De ahí el rechazo subyacente a la oda al "coraje de vivir", la narración conmovida de gestas individuales y la demagogia de las emociones. No hay compasión ni caridad aquí, ni la trampa revulsiva de la admiración al heroísmo de los minusválidos. No hay ni siquiera empatía. Es nuestro cerebro el que debe intervenir en la experiencia en la que previamente intervino el cerebro de Herzog, para decodificarla y, una vez "vista" por el pensamiento, enviar su señal al corazón. 

Así ha trabajado Herzog su retrato de los "diferentes" (los enanos, los débiles mentales, los vampiros), repudiando la apelación a la lágrima. Lo mismo ha hecho con sus megalómanos enajenados (Aguirre o Fitzcarraldo), víctimas de la enormidad de sus visiones. Quisiera decir, con Herzog, que él no ha elegido “excéntricos” para su cine. No sé dónde está el centro, sospecho que es una cuestión de mayorías o del consenso arbitrario de una minoría acerca de su localización.

Si la interpelación dirigida a la cabeza apunta a quitar la venda de los ojos, cualquier estetización del dolor sería inmoral, porque no permitiría "ver" ese dolor, que solo puede auscultarse en su intemperie. 

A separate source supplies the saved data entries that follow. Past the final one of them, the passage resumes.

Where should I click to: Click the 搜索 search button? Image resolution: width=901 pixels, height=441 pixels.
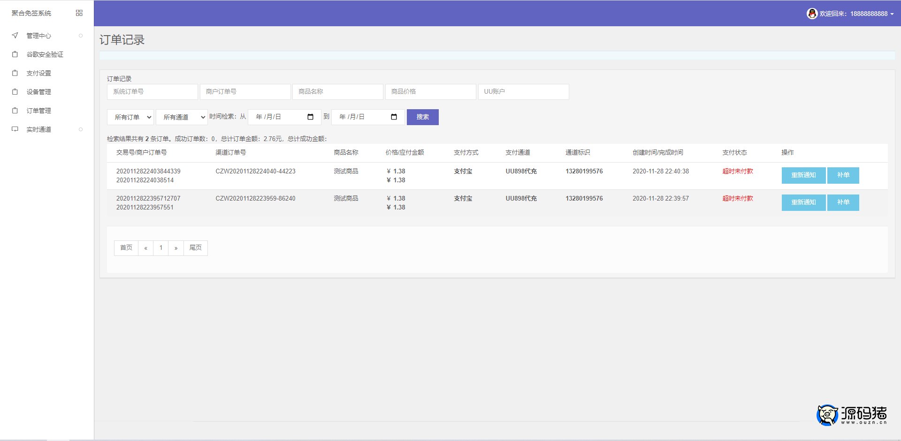(x=422, y=117)
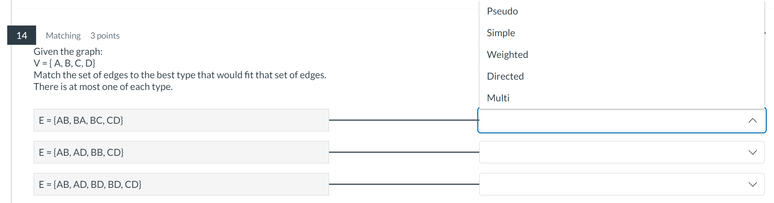Image resolution: width=774 pixels, height=203 pixels.
Task: Choose Simple in the open dropdown list
Action: point(501,33)
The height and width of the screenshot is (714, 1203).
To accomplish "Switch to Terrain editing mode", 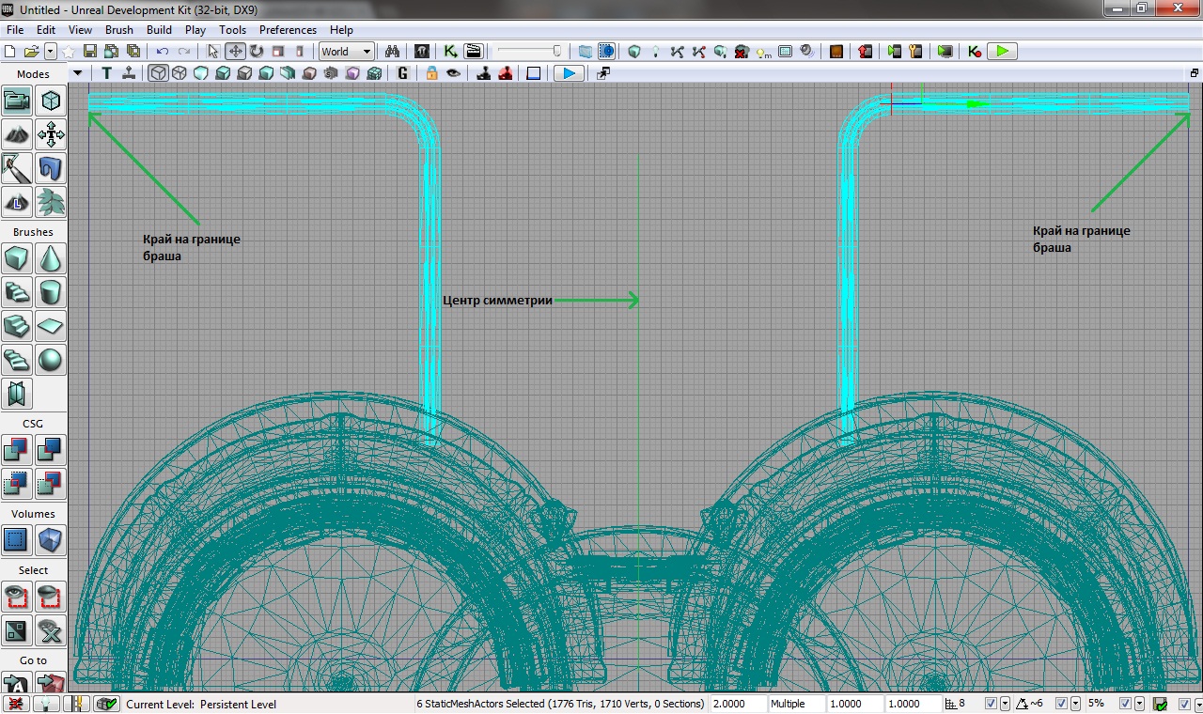I will [17, 134].
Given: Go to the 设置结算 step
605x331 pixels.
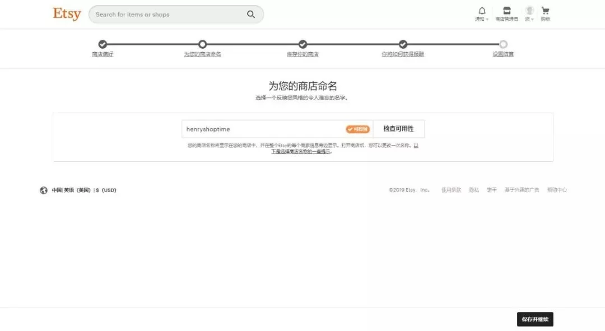Looking at the screenshot, I should point(503,54).
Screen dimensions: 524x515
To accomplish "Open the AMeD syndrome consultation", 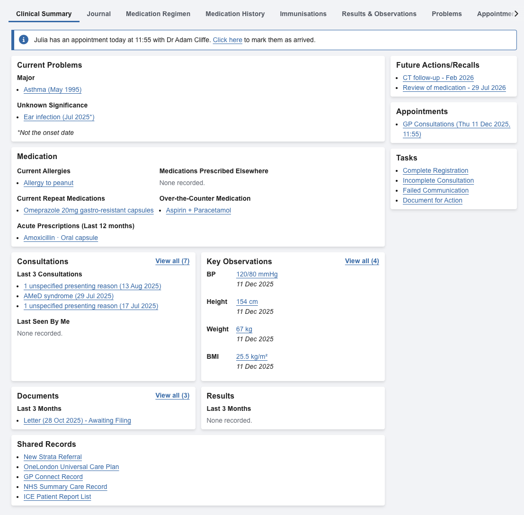I will [69, 296].
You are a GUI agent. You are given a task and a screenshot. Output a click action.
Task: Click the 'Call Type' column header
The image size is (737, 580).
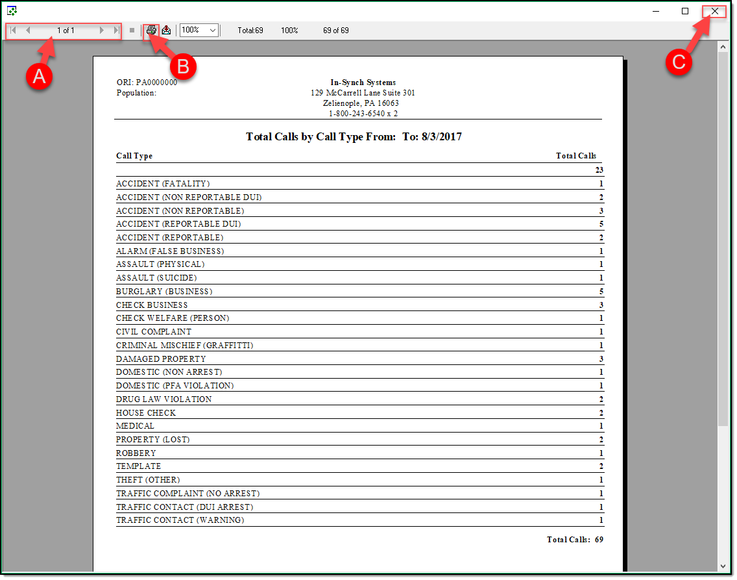(x=134, y=156)
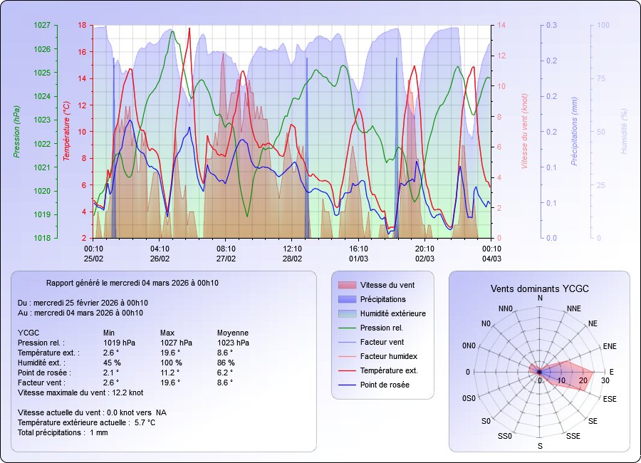
Task: Click the 04/03 date label on time axis
Action: click(x=491, y=258)
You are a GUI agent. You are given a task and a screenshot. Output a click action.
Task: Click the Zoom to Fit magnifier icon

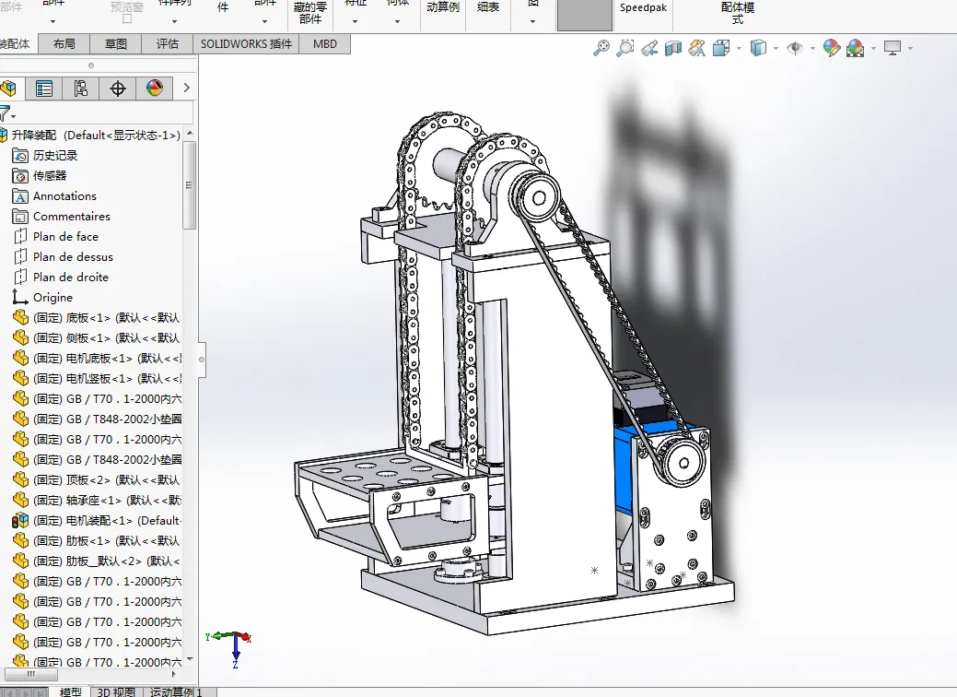[x=601, y=48]
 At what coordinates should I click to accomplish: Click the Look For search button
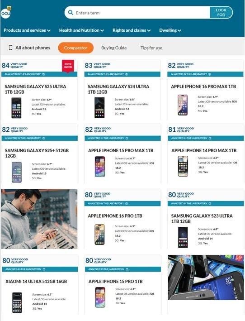[221, 13]
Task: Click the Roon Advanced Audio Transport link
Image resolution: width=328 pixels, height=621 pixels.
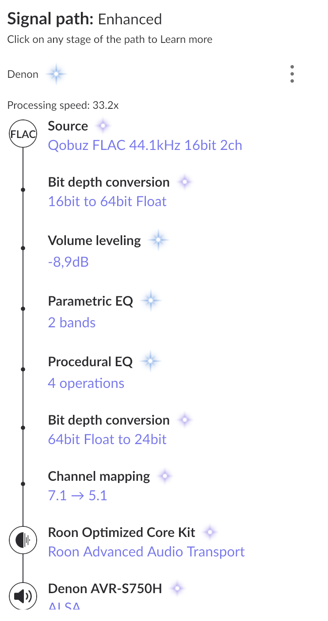Action: point(146,552)
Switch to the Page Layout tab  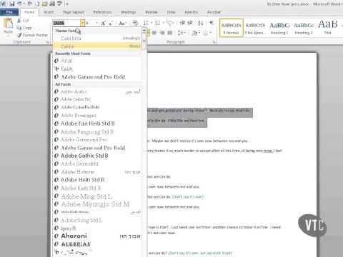coord(73,12)
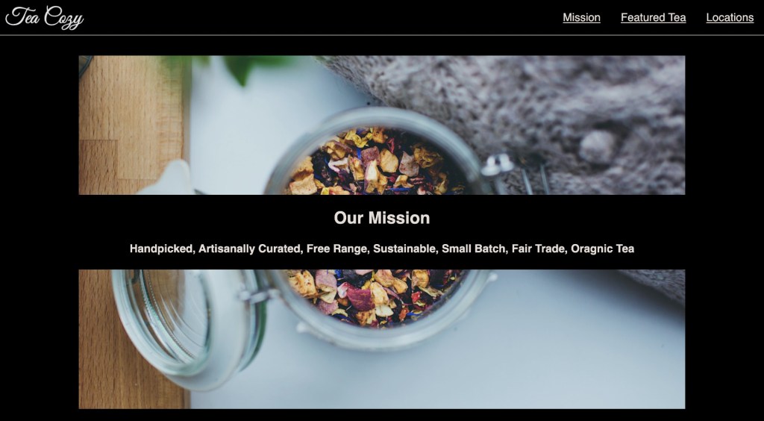764x421 pixels.
Task: Open the Mission nav link
Action: (x=581, y=18)
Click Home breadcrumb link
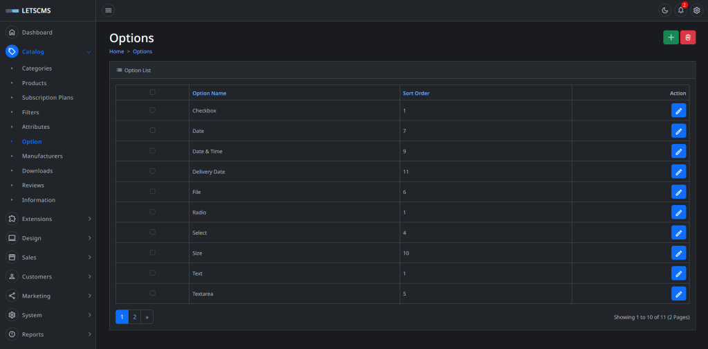The height and width of the screenshot is (349, 708). pos(116,51)
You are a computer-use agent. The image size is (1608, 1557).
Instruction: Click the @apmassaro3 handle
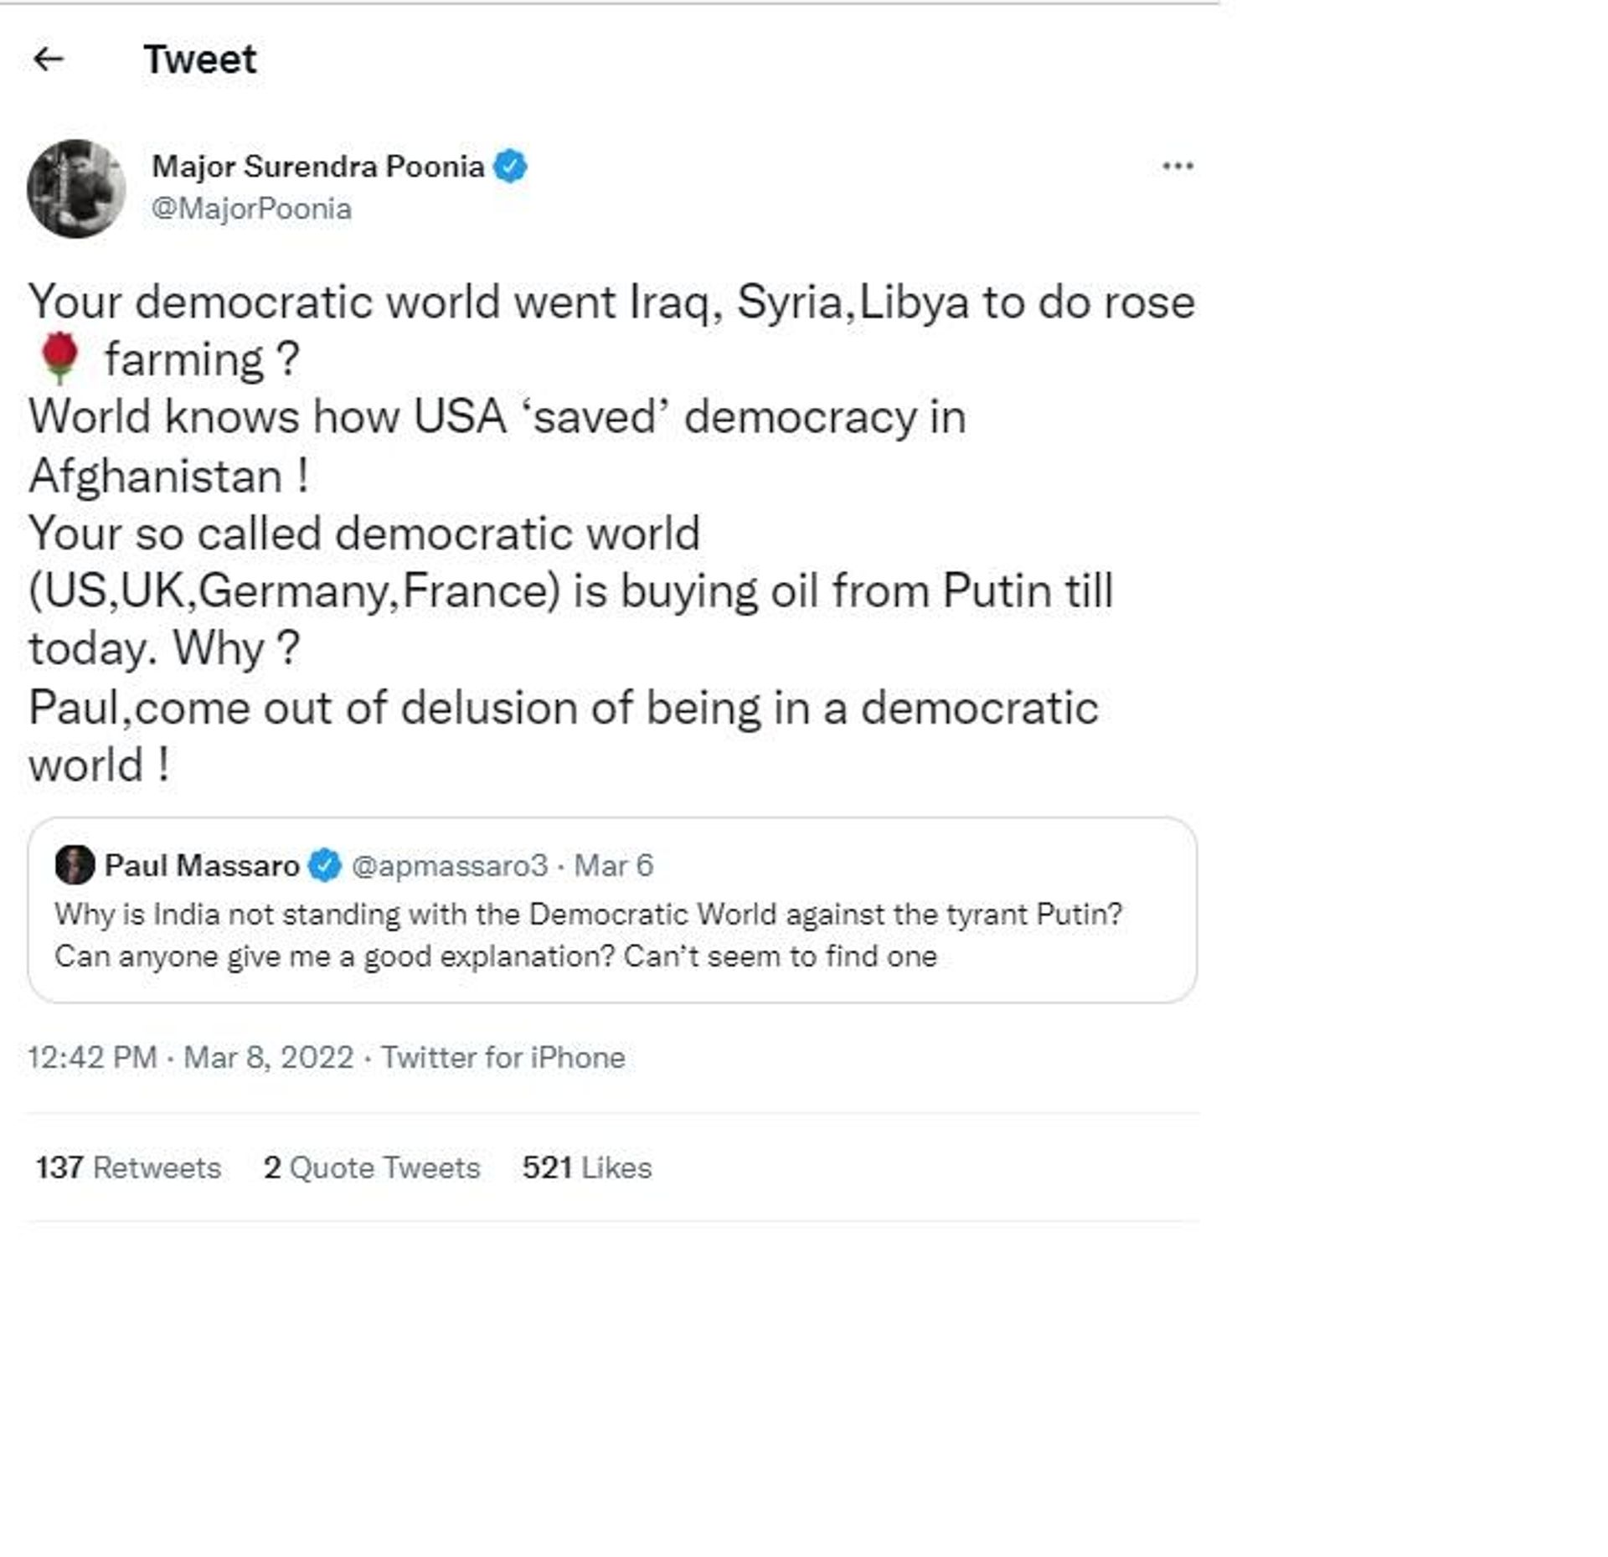[x=449, y=865]
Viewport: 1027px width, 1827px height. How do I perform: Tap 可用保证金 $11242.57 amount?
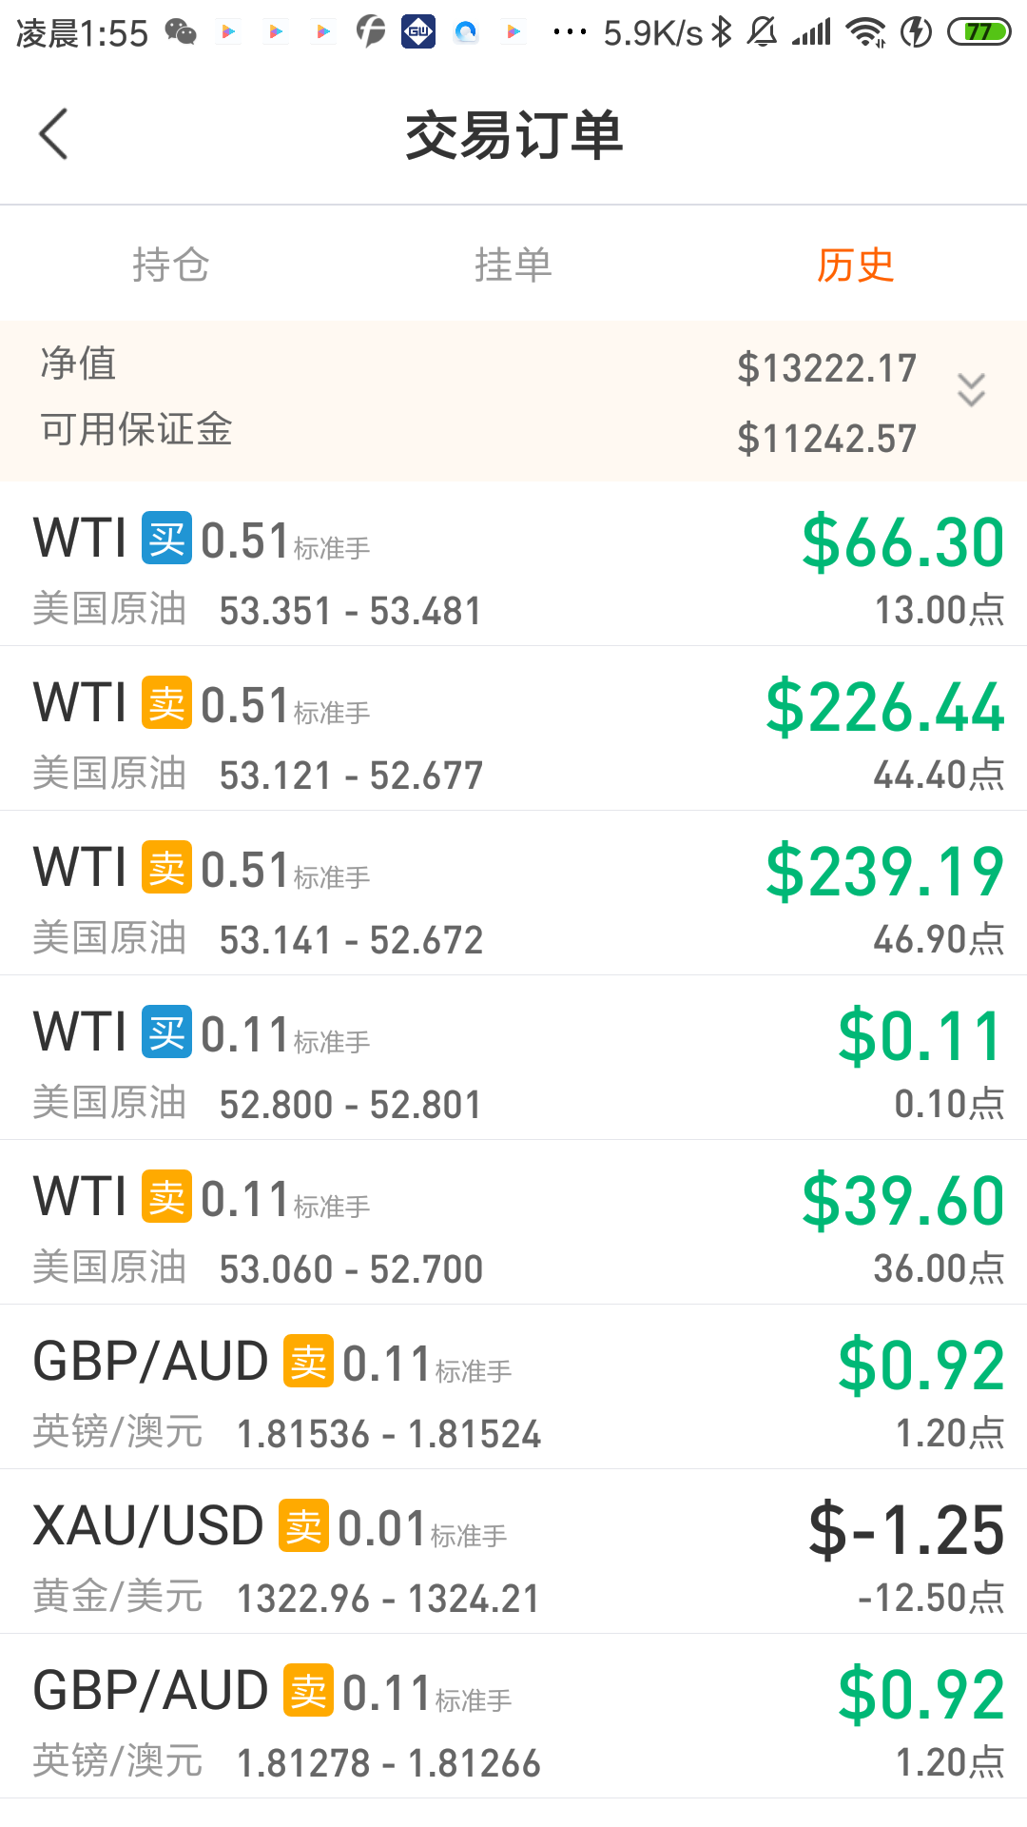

Herzog ha reducido al hueso la república del alfabeto Lorm. Un hueso refulgente y mínimo como las experiencias vitales de los sordociegos, en las que cada gesto cotidiano cobra una densidad de abismo. Desde rozar un bambú hasta acariciar el ala de un avión, al que se subirán para experimentar, con el deslumbramiento recién estrenado de los niños, la pura sensación física de volar, intentando contarla en una alucinada coreografía de manos que operan como lenguas. He aquí el tacti-signo según Deleuze en su estricta necesidad y su eficacia, es decir, su hermosura. 




Quizá todo, todo lo que anhelamos esté a nuestro lado y no seamos capaces de verlo. Aprendimos que la religión está arriba y la revolución, adelante. Y no es cierto. 

La república que me mostró Herzog no tiene gobierno, jerarquías, dinero, códigos jurídicos ni instituciones de educación/domesticación formal. En el guía-intérprete que no es protagonista, en el modesto profesor cuyo máximo logro es que un niño sordociego articule, contra toda pronóstico, un sonido gutural, o le pierda el pánico al agua y goce bajo la ducha (como el Cristo recién bautizado que pintó Piero Della Francesca), está la mano que sostiene y contiene al abandonado, la mano en la que puede depositarse la fe, sin temor a los clavos y la corona de espinas. Esa mano no exigirá sacrificios ni levantará una cruz. 



Y si la revolución no es otra cosa que la equitativa distribución de la riqueza, posiblemente sea el tacto, dado por entero hasta a la hormiga y el liquen y sentido hasta las entrañas, el que nos conduzca a sublevarnos contra la orfandad táctil de este modo de estar en el mundo. Posiblemente no haga falta, en principio, que se multipliquen los panes y los peces, sino las palmas que se ofrecen como un cuenco para mitigar esta tremenda, absolutamente tremenda, soledad.